| Konu: | Saadet Partisi Grubu önerisi münasebetiyle |
| Yasama Yılı: | 1 |
| Birleşim: | 15 |
| Tarih: | 13.07.2023 |
SAADET PARTİSİ GRUBU ADINA SERAP YAZICI ÖZBUDUN (Antalya) - Sayın Başkan, değerli milletvekilleri ve bizleri ekranları başında izleyen sevgili vatandaşlar; hepinizi saygıyla selamlıyorum. Hazırlamış olduğum önergenin gerekçelerini açıklamak üzere huzurunuzdayım.

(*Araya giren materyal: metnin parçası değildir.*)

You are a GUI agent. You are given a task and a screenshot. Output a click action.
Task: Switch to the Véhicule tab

15 Temmuz darbe teşebbüsünün üzerinden yedi yıl geçtiği hâlde, bu darbe teşebbüsünü bastırmak amacıyla alınan tedbirler pek çok hukuka aykırılık sorunu içermiş ve bunlar çeşitli hak ihlallerine ve mağduriyetlere yol açmıştır; ne var ki bu mağduriyetler giderilememiştir. Hatırlanacağı gibi 21 Temmuz 2016'da Hükûmet bu darbe teşebbüsünü bastırmak için olağanüstü hâl ilan etmiş, bu uygulama her defasında üçer ay uzatılarak 19 Temmuz 2018'e kadar devam etmiştir. Bu süre içinde 31 adet olağanüstü hâl kanun hükmünde kararnamesi kabul edilmiştir. Bu kararnamelere ekli listelerle on binlerce yurttaşımız haklarında hiçbir disiplin soruşturması açılmadan, kendilerine savunma hakkı dahi tanınmadan kamu görevinden ihraç edilmişlerdir, unvan ve pasaportları da iptal edilmiştir. Böylece, bu on binlerce yurttaşımız ve aileleri âdeta sivil ölüme mahkûm edilmiştir.

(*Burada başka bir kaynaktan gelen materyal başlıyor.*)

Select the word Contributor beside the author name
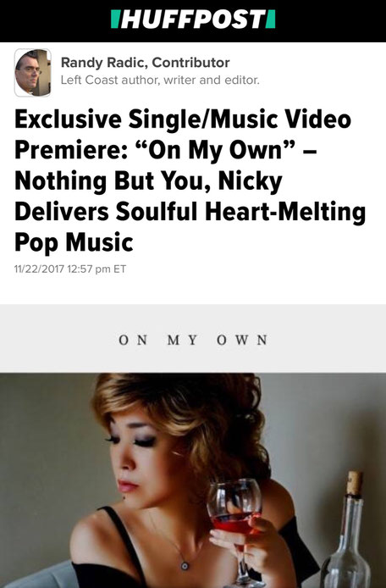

Bu kanun hükmünde kararnameleri incelediğimizde, bunların pek çok hukuka aykırılık sorunu içerdiği görülmektedir. Her şeyden önce, bu kararnameler Anayasa'mızın cumhuriyetin niteliklerini düzenleyen ve değiştirilmesi yasaklanan 2'nci maddesinin içerdiği "hukuk devleti" ilkesini ihlal etmektedir. Hukuk devleti, devletin bütün organ ve makamlarının her tür eylem ve işlemlerinde hukuka uygun davranmakla yükümlü olduğunu ifade etmektedir. Bu ilkenin amacı, bütün bireyleri devlet otoritesi karşısında bu otoritenin keyfî tezahürlerine karşı koruyabilmektir. Oysa bu kararnameler hukuk devleti ilkesini açıkça ihlal etmiştir. Mesela bu kararnameler "kanunsuz suç ve ceza olmaz" ilkesini "sanığın masumiyeti" karinesini "ceza normlarının geçmişe yürümezliği" ilkesini, "yargılamasız ceza olmaz" ilkesini ihlal etmiş, bu yönüyle "devlete ve hukuka güven" ilkesi ayaklar altına alınmıştır.
Öte yandan, Anayasa'mız 7, 8 ve 9'uncu maddelerinde yasama, yürütme ve yargı fonksiyonlarını farklı organlara tevdi etmek suretiyle kuvvetler ayrılığı ilkesini kabul etmiştir. Oysa, bu kararnameleri incelediğimizde kararnamelerin suç ve ceza yaratan yönü, yasama fonksiyonunun gasbı; cezaya hükmeden yönü ise yargı fonksiyonunun gasbı anlamına gelmektedir. Böylece, Anayasa'mızın "Hiçbir kimse veya bir organ kaynağını Anayasa'dan almayan bir yetkiyi kullanamaz."" şeklindeki 6'ncı maddesini ihlal etmiştir, bu ihlal aynı zamanda Anayasa'nın üstünlüğü ve bağlayıcılığı" kuralını içeren 11'inci maddenin de çiğnenmesi anlamına gelmektedir.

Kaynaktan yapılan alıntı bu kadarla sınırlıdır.